- **WHAT YOU ARE ASKED TO DO**: Rewrite all of the material below with every "screenshot" changed to "screen capture", keeping everything else the same.

- **RECORDS PROVIDED**:
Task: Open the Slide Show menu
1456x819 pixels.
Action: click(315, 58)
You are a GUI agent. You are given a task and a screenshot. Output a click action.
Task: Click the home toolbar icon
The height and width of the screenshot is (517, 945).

- **WRITTEN SOLUTION**:
Task: Open the Slide Show menu
1456x819 pixels.
Action: click(315, 58)
You are a GUI agent. You are given a task and a screen capture. Output a click action.
Task: Click the home toolbar icon
The height and width of the screen capture is (517, 945).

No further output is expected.